▸ **To do**
Begin at the line containing "This screenshot has width=804, height=532." and give again every line to the end of the records, exactly, without the pictures.

Items from a dataset
┄┄┄┄┄┄┄┄┄┄

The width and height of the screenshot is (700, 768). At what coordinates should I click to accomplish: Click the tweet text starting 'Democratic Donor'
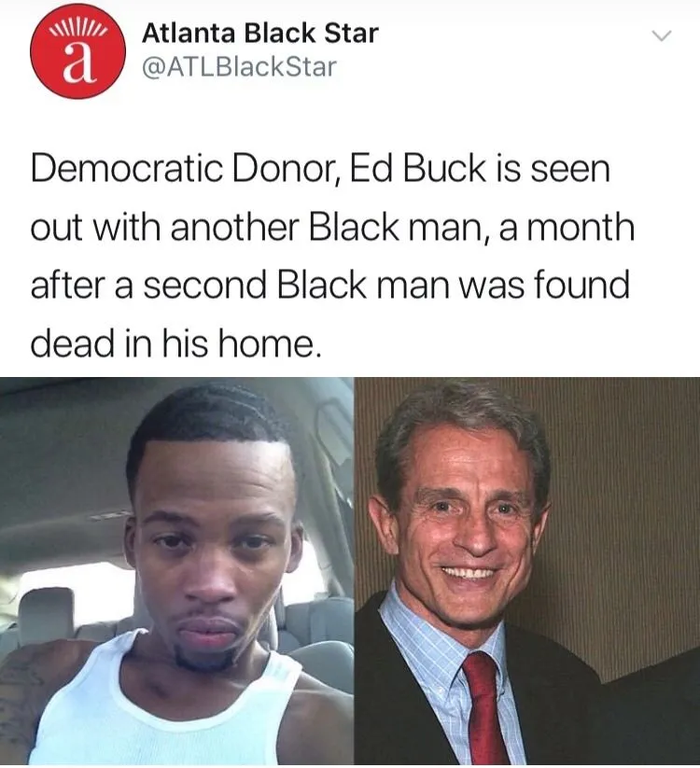[x=332, y=256]
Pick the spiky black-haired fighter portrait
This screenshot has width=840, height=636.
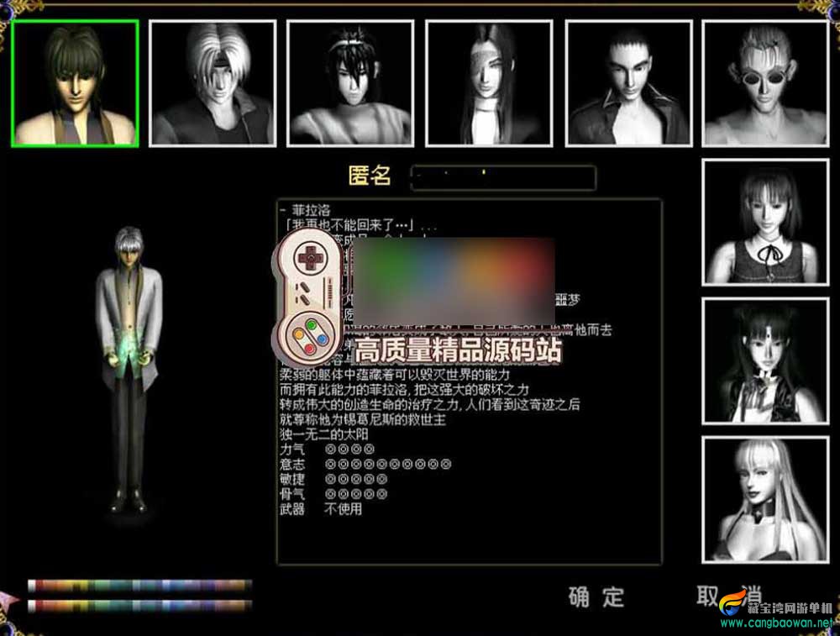350,83
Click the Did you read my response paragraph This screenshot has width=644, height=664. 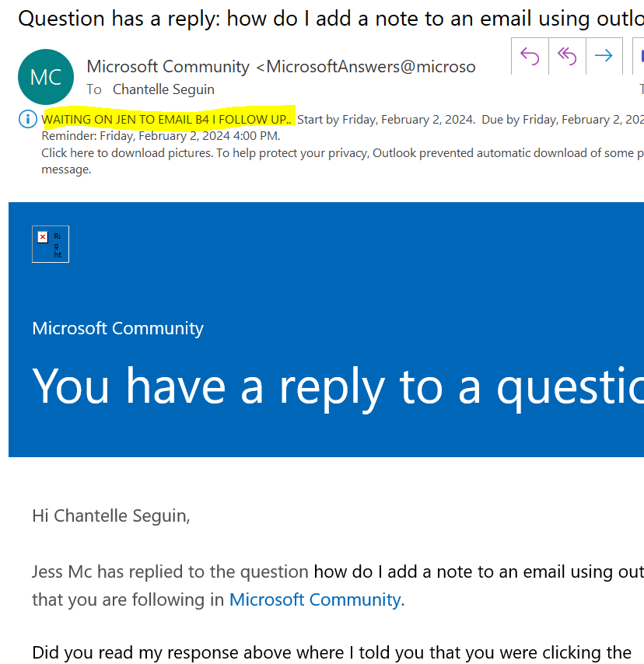(332, 652)
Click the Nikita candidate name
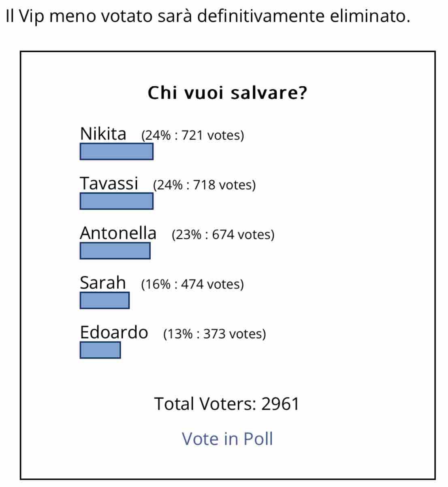 103,134
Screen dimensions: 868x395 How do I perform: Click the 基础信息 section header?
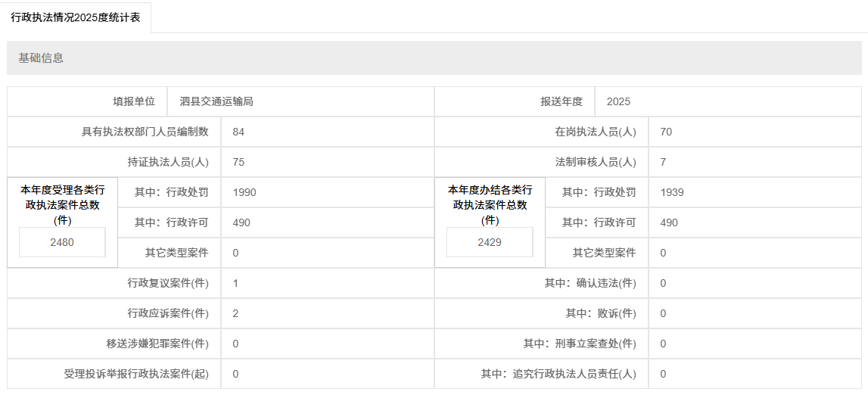click(x=41, y=58)
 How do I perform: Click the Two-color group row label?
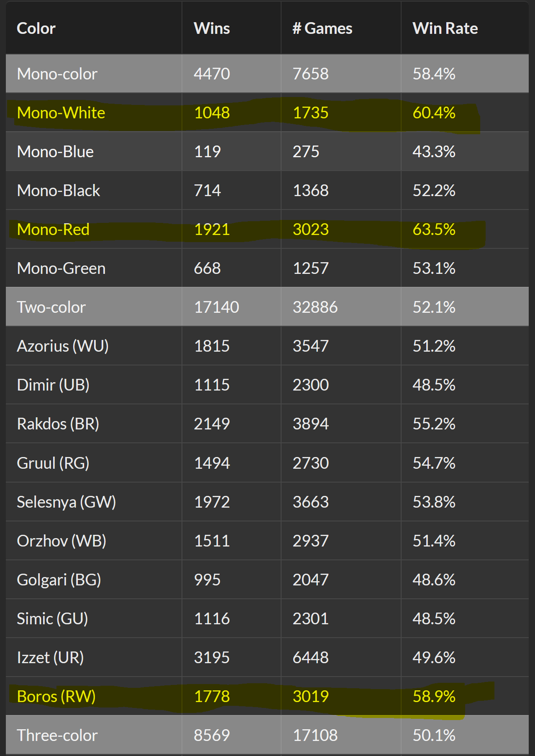click(51, 307)
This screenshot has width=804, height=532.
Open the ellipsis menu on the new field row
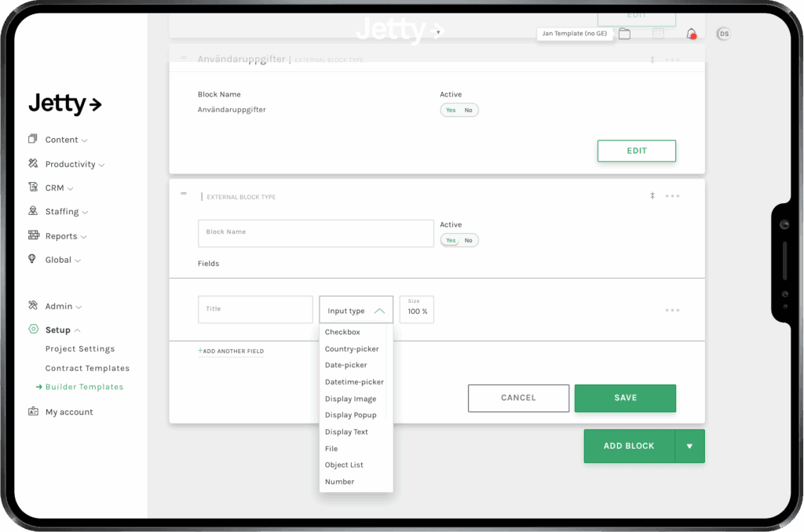pos(672,310)
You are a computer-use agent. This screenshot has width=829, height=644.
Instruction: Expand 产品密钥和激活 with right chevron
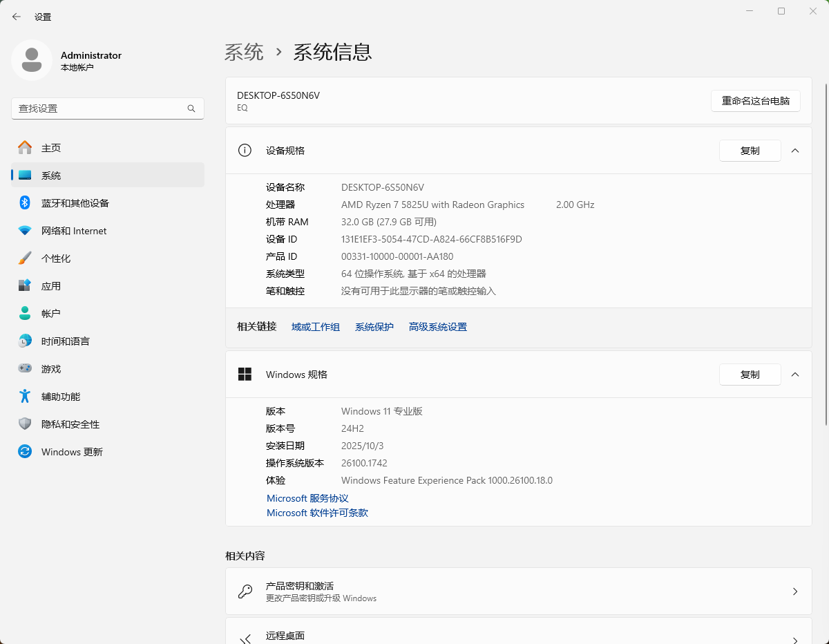795,591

┄┄┄┄┄┄┄┄┄┄

▸ **Reply**
This screenshot has width=804, height=532.
Open the ellipsis menu on the new field row
pos(672,310)
You are a computer-use agent. This screenshot has width=829, height=644.
Instruction: Expand 产品密钥和激活 with right chevron
795,591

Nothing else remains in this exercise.